Es sabido que la opacidad es la antesala de la corrupción y que contra ella no hay mejor desinfectante que la luz del sol, que garantiza la transparencia. Bienvenidas sean, por tanto, las declaraciones de bienes y rentas de los miembros de las Cortes Generales en la legislatura que acaba de comenzar y que son el cumplimiento de la obligación ya establecida en los tiempos en los que el señor Bono era presidente del Congreso. Ahora bien, esa pretendida transparencia deja mucho que desear. Es un desideratum más que una realidad.
El examen de las declaraciones citadas arroja un resultado desalentador. Muchas de Sus Señorías dejan sin cumplimentar apartados esenciales de las mismas, y otros, que han desembarcado en la política en su más tierna infancia, han acumulado un patrimonio -que no parece que sea heredado- que los ha convertido en ricos, de acuerdo con los parámetros cuantitativos al uso.
Ciertamente, ser rico ni equivale a ser mala persona ni obliga a avergonzarse de ello, pero hacerse rico por el solo ejercicio de la política no deja de ser un renglón torcido del sistema democrático, que no fue diseñado para producir ese efecto.
A las formas tradicionales de hacerse rico, por la cuna, por el éxito profesional, por el juego y por el delito, parece que debemos añadir ahora una quinta modalidad: por el ejercicio de la política.
Son varias las circunstancias que contribuyen a esta situación.
En primer lugar, un régimen de incompatibilidades muy laxo que permite simultanear la actividad política con otras muchas en las que, normalmente, el propio político se prevale de esa condición para alcanzar resultados a los que de otra manera nunca podría optar. La exigencia de una dedicación exclusiva absoluta y, por tanto, el endurecimiento del régimen de incompatibilidades debieran ser el corolario obligado a un sistema que pretenda ser transparente.
La dedicación exclusiva está plagada de excepciones, muchas de ellas disfrazadas por la semántica y otras apelando a la naturaleza de la entidad o el organismo por el que se percibe la segunda o tercera compensación. En este orden, merecen atención especial las asignaciones que se perciben de los propios partidos políticos, que, aunque asociaciones de carácter privado, se nutren fundamentalmente con dinero público.
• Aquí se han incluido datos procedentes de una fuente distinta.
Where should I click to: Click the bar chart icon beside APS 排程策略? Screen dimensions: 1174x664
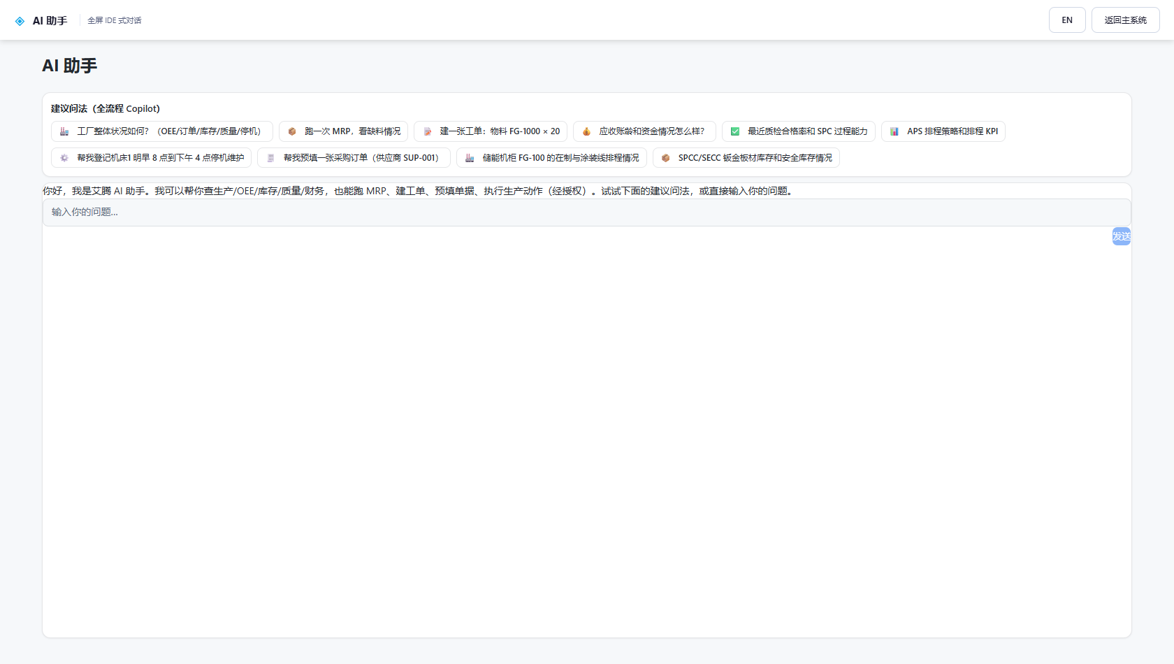(x=894, y=131)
En segundo lugar, la duración ilimitada de los mandatos permite que el cargo público pase, en muchos casos, a ser vitalicio, generando por sí mismo sinergias con potenciales efectos patrimoniales silenciosos.
En tercer lugar, la inexistencia de listas abiertas permite que parasiten en la política personas que solo reciben el voto por fidelidad a las siglas del partido, no por su valía personal ni por la simpatía que pueden irradiar.
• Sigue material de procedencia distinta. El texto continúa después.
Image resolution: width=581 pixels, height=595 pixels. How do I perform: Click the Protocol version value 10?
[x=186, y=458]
En cuarto lugar, la inexistencia de una edad de jubilación similar a la del resto de los empleados públicos permite que se perpetúen en el puesto personas que en cualquier otra actividad hubieran llegado ya al final de su vida laboral. Si la filosofía del establecimiento de una edad de jubilación para el empleo público trae causa en una hipotética pérdida de frescura física y/o intelectual que puede repercutir negativamente en el desarrollo de la función pública, ¿no debe aplicarse la misma medida a quienes gestionan los dineros públicos?
Como decía Francis Bacon, «es muy difícil hacer compatible la política y la moral»; son muy pocos los que lo consiguen.